The LEGO Adventure Book, Vol. 2
by Megan Rothrock
No Starch Press
LEGO warriors unite! There’s a world of spaceships and dragons you need to model, and don’t for get to bring your personal Minifig. You’ll never have to grow up in this standardized system of primary colored plastic bricks!
Is it going too far when you replace yourself with a custom plastic Minifig avatar? Not to a diehard LEGO modeler, and that’s where the ten contributors to this fun and engaging collection of semi-related and unauthorized LEGO projects have gotten. An amazing confluence of baby boomer nostalgia and obsessive modelers invigorated the product and now innovative new bricks make LEGO an artistic vehicle. You’ll see everything recreated from classic film to world monuments to this collection of space ships, pirates and dragons.

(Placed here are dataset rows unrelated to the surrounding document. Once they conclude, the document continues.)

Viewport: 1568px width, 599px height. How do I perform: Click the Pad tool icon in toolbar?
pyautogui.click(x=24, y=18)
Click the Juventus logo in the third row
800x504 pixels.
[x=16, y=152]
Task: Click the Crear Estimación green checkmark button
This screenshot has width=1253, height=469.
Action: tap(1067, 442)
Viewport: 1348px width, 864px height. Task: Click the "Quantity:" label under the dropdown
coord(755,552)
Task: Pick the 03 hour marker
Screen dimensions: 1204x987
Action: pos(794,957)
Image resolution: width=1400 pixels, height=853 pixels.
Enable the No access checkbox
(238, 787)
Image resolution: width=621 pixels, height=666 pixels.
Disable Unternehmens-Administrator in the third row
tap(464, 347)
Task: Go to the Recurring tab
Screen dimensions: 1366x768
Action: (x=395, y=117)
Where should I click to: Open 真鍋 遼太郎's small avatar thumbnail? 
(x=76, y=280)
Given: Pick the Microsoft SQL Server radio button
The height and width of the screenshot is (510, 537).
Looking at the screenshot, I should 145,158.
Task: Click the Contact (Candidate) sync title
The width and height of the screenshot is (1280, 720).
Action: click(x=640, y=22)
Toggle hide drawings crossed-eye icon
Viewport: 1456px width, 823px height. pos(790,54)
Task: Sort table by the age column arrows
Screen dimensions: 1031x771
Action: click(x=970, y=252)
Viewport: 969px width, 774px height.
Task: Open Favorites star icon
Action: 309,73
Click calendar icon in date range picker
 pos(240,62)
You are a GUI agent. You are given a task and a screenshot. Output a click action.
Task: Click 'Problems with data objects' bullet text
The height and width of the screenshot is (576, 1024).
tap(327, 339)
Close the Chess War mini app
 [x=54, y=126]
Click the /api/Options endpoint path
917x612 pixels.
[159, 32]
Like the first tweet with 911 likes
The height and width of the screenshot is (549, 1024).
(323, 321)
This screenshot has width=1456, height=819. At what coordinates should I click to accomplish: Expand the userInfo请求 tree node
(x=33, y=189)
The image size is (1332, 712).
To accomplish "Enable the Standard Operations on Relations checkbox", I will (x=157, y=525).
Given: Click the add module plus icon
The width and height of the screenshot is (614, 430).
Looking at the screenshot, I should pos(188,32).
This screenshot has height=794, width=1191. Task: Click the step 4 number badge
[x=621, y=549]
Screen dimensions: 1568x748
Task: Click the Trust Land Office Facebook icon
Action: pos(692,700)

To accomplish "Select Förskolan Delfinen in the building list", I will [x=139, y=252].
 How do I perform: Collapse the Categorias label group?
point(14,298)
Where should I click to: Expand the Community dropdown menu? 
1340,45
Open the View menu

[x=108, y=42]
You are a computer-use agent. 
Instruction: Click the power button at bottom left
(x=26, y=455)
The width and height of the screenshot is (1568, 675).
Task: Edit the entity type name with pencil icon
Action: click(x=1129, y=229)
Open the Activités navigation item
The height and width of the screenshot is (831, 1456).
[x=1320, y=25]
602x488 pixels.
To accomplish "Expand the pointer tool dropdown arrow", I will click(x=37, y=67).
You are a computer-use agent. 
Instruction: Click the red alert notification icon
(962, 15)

With 100 models ranging from tulips in a flower box to dragon trains (“Tragons” in the lingo) you’ll find plenty of inspiration here to make your own fantasy worlds, and each object comes with an Ikea-like wordless step by step set of assembly instructions. You’ll be buying bricks in bulk by the time you’re done, but you would have just blown that money of boring stuff like food and rent anyway. With LEGO you’ll have something tangible, like a sound stage complete with green screen or a medieval village with authentic flying cars and palm trees. Plausibly is only required if you really want it.
Rothrock provides amusing dialog as she introduces there guest modelers and their projects. It’s occasionally a bit too cute, but it’s well intentioned and funny. Perhaps some people take this hobby too seriously but you have to believe in something and assembling multicolored bricks into shiny brave new worlds has a therapeutic side to it. This is a high quilt book printed on thick paper; I see it as a coffee table Art Book for the LEGO enthusiast.